Martin Chavez, vice-président de Sixth Street, a vivement critiqué la réglementation actuelle des États-Unis sur l’intelligence artificielle, la qualifiant de “problématique et incohérente”. Lors de la conférence Reuters Momentum AI à Londres, il a souligné que les restrictions imposées de manière ponctuelle à chaque nouveau modèle d’IA rendent le processus décisionnel opaque. Chavez propose l’adoption d’un cadre réglementaire transparent, similaire aux tests de résistance instaurés après la crise financière mondiale, afin de mieux encadrer le développement de l’IA.

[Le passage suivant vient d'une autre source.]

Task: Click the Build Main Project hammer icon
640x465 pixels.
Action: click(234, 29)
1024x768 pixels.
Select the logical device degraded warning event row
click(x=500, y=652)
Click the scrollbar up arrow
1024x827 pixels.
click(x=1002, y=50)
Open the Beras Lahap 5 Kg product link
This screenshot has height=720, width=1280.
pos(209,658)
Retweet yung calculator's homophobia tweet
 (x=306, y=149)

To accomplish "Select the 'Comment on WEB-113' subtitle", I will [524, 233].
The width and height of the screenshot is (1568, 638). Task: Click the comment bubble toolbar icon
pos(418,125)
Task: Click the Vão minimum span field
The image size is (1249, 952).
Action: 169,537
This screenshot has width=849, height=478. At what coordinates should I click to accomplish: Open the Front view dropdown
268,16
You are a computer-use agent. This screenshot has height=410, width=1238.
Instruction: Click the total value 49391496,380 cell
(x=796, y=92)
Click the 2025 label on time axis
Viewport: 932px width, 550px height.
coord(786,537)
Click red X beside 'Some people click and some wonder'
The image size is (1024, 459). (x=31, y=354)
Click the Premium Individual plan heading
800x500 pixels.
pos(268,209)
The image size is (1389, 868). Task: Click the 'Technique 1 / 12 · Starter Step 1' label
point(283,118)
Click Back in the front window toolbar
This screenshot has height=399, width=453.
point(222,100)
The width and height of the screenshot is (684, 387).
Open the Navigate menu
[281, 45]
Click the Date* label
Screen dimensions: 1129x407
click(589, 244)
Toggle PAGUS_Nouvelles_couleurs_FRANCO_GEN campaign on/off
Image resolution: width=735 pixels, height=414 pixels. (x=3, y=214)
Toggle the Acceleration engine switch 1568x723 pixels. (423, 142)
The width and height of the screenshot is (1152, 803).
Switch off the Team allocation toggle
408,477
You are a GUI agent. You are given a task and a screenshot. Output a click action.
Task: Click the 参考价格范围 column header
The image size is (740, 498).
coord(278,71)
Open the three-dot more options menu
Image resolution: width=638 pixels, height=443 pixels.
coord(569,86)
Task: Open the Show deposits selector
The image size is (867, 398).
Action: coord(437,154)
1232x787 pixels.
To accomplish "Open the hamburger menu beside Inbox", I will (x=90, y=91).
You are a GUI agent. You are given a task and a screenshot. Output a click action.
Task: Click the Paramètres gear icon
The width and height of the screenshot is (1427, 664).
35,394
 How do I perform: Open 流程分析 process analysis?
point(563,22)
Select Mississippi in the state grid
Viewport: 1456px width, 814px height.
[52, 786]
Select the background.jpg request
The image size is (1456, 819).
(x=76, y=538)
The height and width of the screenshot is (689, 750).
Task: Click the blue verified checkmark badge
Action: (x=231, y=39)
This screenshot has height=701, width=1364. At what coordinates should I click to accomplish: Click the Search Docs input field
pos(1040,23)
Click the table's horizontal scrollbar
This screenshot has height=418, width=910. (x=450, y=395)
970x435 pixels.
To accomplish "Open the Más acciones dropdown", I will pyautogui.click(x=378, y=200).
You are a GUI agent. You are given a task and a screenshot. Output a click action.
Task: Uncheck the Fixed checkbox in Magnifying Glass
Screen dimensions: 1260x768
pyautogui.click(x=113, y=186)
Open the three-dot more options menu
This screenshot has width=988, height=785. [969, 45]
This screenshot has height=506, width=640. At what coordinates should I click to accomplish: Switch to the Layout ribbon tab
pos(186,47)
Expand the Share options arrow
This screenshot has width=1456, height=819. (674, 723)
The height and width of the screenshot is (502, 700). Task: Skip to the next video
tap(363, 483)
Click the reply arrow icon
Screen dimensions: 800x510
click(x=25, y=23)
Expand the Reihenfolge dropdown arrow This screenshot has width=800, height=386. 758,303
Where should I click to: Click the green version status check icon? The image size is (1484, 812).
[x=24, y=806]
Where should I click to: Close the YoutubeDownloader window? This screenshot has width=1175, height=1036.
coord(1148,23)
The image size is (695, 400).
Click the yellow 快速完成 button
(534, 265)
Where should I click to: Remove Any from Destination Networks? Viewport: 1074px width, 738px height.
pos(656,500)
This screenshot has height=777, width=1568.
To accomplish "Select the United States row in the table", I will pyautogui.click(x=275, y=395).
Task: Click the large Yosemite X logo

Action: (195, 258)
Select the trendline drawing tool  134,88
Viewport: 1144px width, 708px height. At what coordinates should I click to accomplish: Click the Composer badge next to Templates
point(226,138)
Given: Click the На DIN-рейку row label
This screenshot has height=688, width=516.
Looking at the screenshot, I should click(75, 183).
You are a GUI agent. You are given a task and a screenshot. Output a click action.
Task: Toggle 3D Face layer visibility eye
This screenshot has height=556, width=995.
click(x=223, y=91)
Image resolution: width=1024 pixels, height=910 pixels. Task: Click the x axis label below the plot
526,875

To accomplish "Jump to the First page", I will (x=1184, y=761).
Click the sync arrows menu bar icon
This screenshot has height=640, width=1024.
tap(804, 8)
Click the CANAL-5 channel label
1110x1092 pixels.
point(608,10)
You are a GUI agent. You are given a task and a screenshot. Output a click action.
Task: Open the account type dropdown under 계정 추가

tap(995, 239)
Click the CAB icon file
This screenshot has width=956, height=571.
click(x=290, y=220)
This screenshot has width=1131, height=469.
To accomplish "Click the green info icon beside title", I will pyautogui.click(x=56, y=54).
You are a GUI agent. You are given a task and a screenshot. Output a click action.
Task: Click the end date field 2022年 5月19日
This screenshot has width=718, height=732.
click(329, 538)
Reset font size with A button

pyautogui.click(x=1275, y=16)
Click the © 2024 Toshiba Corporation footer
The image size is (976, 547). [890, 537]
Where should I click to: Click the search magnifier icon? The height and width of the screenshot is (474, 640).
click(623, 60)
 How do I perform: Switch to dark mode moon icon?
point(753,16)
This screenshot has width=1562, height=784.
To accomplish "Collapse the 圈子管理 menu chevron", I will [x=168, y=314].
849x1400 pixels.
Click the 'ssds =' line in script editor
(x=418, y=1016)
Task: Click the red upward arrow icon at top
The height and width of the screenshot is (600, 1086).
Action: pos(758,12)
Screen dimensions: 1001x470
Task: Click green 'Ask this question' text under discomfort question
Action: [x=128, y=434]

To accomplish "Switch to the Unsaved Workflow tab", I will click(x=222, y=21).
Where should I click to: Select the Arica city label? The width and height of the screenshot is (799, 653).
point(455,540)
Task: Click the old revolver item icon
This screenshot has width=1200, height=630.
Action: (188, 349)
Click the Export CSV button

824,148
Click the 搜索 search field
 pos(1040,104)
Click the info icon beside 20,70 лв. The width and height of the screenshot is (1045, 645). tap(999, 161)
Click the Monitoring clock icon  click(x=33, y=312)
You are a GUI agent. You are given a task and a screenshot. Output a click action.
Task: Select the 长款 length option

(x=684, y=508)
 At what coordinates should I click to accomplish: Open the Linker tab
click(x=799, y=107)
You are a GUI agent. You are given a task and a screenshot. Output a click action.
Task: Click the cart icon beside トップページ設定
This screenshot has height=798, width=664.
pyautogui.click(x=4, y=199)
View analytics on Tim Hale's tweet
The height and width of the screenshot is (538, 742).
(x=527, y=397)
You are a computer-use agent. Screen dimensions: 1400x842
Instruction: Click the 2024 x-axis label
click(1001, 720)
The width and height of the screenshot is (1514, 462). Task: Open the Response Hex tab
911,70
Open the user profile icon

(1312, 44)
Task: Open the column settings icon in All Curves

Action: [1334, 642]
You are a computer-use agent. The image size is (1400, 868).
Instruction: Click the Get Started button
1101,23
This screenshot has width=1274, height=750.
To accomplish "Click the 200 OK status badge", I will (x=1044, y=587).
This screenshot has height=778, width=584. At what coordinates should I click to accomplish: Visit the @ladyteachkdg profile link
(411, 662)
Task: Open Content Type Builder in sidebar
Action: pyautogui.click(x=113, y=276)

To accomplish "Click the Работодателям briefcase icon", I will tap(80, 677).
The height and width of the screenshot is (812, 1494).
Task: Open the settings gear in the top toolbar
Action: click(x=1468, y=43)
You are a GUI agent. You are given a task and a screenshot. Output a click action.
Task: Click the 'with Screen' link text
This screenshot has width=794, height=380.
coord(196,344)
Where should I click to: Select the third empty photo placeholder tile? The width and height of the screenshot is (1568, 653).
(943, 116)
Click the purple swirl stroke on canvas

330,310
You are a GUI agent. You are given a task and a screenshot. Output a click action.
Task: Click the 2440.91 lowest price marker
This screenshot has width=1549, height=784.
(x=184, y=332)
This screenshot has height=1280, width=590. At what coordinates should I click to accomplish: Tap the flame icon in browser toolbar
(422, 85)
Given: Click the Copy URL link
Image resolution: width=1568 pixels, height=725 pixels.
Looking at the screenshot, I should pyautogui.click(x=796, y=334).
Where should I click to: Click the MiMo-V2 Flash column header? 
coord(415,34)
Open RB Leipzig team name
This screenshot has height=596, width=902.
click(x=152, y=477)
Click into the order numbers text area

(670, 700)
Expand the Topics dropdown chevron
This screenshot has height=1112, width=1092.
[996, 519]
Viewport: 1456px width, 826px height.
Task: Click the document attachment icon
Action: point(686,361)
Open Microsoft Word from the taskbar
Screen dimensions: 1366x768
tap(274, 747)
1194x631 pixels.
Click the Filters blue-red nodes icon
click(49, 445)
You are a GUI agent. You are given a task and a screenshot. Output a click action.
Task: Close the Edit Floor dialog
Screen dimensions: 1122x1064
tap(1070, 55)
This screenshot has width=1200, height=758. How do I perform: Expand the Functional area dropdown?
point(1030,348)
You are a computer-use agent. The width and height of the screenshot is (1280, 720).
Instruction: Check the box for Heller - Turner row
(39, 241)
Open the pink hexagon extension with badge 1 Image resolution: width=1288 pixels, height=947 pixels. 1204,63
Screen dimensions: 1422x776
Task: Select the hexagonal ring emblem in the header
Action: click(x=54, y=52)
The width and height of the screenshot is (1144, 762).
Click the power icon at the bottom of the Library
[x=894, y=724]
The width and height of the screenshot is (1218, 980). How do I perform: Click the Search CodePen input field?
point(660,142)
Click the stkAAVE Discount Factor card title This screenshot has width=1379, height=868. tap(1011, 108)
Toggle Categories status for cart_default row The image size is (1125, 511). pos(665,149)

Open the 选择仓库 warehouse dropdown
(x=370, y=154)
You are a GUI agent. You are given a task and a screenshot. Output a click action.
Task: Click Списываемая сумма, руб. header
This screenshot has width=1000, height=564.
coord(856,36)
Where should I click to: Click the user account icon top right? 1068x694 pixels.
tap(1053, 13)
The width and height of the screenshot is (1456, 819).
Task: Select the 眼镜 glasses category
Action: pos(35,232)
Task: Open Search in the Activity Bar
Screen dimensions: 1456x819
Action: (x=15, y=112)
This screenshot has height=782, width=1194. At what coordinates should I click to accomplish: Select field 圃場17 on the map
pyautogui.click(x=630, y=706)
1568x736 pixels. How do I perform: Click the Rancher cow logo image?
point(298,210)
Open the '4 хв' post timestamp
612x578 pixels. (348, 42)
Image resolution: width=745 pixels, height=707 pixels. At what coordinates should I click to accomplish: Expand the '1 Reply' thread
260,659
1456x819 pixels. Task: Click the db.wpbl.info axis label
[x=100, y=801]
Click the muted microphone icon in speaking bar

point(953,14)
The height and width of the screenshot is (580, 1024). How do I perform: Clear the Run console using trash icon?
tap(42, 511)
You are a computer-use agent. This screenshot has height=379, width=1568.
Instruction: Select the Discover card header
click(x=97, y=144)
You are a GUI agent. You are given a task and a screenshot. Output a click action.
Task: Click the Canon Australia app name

Chavez a comparé la situation actuelle à celle des crises financières passées, déplorant une approche réactive où la réglementation n’intervient qu’après un incident. Il prône l’application d’un modèle de tests de résistance, déjà utilisé dans le secteur financier, pour garantir la sécurité dans le développement et le déploiement de l’IA.
Les récentes décisions du gouvernement américain, telles que la suspension de l’accès aux modèles avancés d’Anthropic pour des raisons de sécurité nationale ou le report de la sortie du modèle GPT-5.6 d’OpenAI, illustrent cette approche fragmentée. Chavez critique ce manque de transparence et appelle à une régulation plus prévisible.
Par ailleurs, la Banque des Règlements Internationaux a mis en garde contre les risques liés à l’essor de l’IA, notamment les pertes d’emploi et les investissements excessifs. Chavez estime qu’un cadre de régulation inspiré des tests de résistance pourrait prévenir ces risques systémiques et offrir un environnement plus stable pour l’innovation dans le secteur de l’IA.